Dans le nord de la bande de Gaza, la famine menace
Sous blocus israélien, la bande de Gaza est l’un des territoires les plus pauvres du Moyen-Orient, mais avant le déclenchement de la guerre entre Israël et le Hamas, le 7 octobre, la population parvenait à manger à sa faim. Aujourd’hui, après plus de quatre mois de guerre, la population de Gaza se rapproche un peu plus chaque jour de « la famine » selon le Programme alimentaire mondial (PAM) de l’ONU. La situation est particulièrement critique dans le nord du territoire, où peinent à parvenir les organisations humanitaires internationales.
Depuis le début de l’année, l’ONU n’a reçu l’accord d’Israël que pour douze des soixante-dix-sept missions d’évaluation et d’assistance des besoins dans le Nord pour lesquelles elle a demandé l’autorisation, selon son Bureau de la coordination des affaires humanitaires (OCHA), qui dénonce les restrictions israéliennes. « Il y a 300 000 personnes dans le Nord et je n’ai aucune idée de comment elles survivent. Ce que nous parvenons à acheminer dans le Nord n’est absolument pas suffisant. C’est la misère à l’état pur », a déclaré à l’Agence France-Presse (AFP) Andrea De Domenico, chef de l’OCHA pour les territoires palestiniens. « Chaque fois que nous franchissons le checkpoint de Wadi Gaza [passage vers le nord] avec de l’aide, des milliers de personnes surgissent, bloquent les camions et les vident », dit-il.

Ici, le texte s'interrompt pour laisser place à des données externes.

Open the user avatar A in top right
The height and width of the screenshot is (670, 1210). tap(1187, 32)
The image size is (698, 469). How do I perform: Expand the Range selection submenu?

Ces derniers jours, l’ONG World Central Kitchen, qui offrait des milliers de repas chauds par jour, a dit avoir été « forcée » de quitter la ville de Gaza, dans le nord de la bande, pour Rafah. Située tout au sud, près de la frontière égyptienne, la ville s’est transformée ces dernières semaines en un vaste camp où vivent désormais 1,4 million de personnes, la grande majorité déplacée par les raids et les combats.
Avant la guerre, environ 500 camions par jour entraient avec des denrées diverses dans la bande de Gaza. Depuis, ce nombre dépasse rarement 200, malgré les énormes besoins. Israël resserre les contrôles sur les camions entrant dans le territoire pour éviter que des armes ne soient envoyées au Hamas, voire que des leaders du mouvement en sortent, ce qui limite de facto l’acheminement de l’aide. Sans compter les manifestations de groupes de l’extrême droite israélienne qui veulent bloquer les camions devant le point d’entrée à Gaza ni la nécessité pour l’ONU d’avoir des démineurs à bord, en raison des nombreuses munitions n’ayant pas explosé dans le Nord.